What you have to do: Copy exactly the lines of the data below, beginning with the line with "Given: Start a" and ending with the line with "Image resolution: width=755". Pictures are to be omitted.

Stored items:
• • • •
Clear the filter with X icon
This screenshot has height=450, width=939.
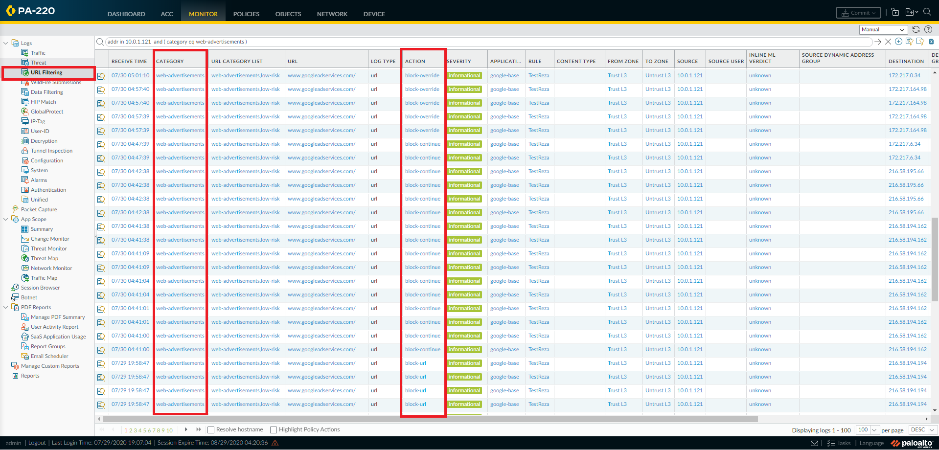[888, 42]
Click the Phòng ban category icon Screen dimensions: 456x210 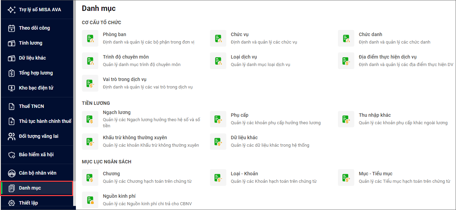coord(90,38)

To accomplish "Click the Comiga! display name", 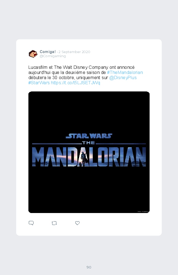I will pyautogui.click(x=48, y=52).
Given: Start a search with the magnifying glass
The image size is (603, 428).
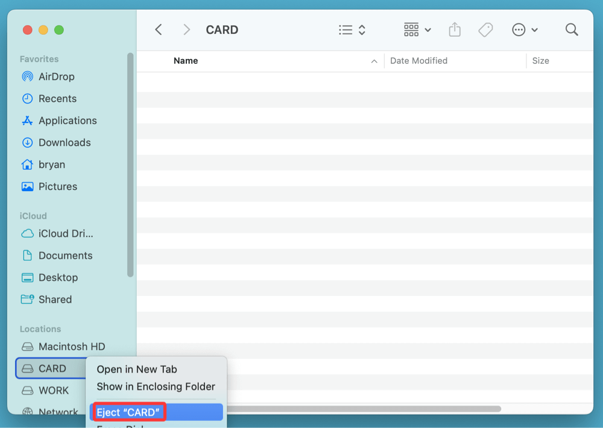Looking at the screenshot, I should (571, 29).
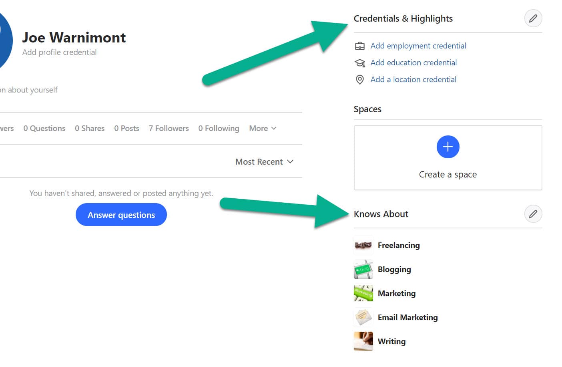Screen dimensions: 562x367
Task: Click Add a location credential link
Action: pyautogui.click(x=413, y=79)
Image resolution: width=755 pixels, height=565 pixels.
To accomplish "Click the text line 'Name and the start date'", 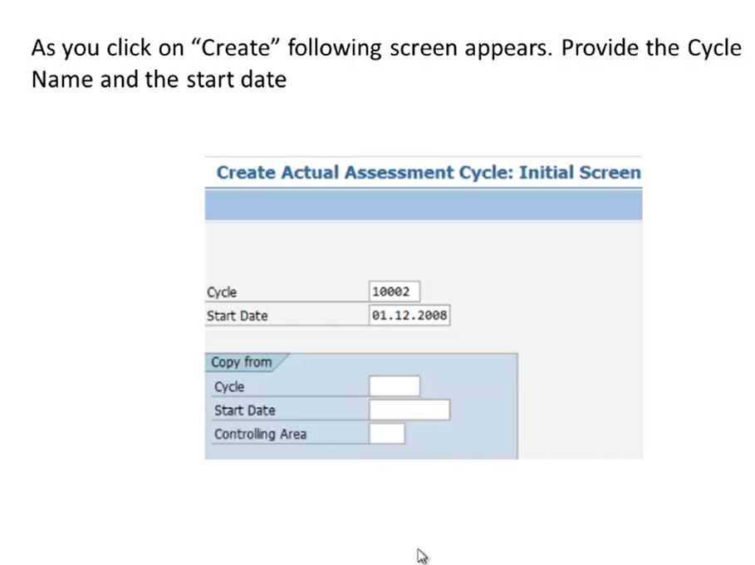I will click(x=159, y=80).
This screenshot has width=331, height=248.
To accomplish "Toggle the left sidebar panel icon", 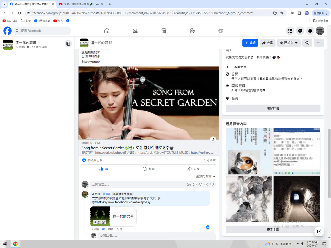I will coord(68,43).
• • • •
Result of this task:
Given: Start a search with the magnifying glass
The image size is (603, 428).
Looking at the screenshot, I should (571, 29).
Screen dimensions: 562x367
Task: Click Add a location credential link
Action: pyautogui.click(x=413, y=79)
Image resolution: width=755 pixels, height=565 pixels.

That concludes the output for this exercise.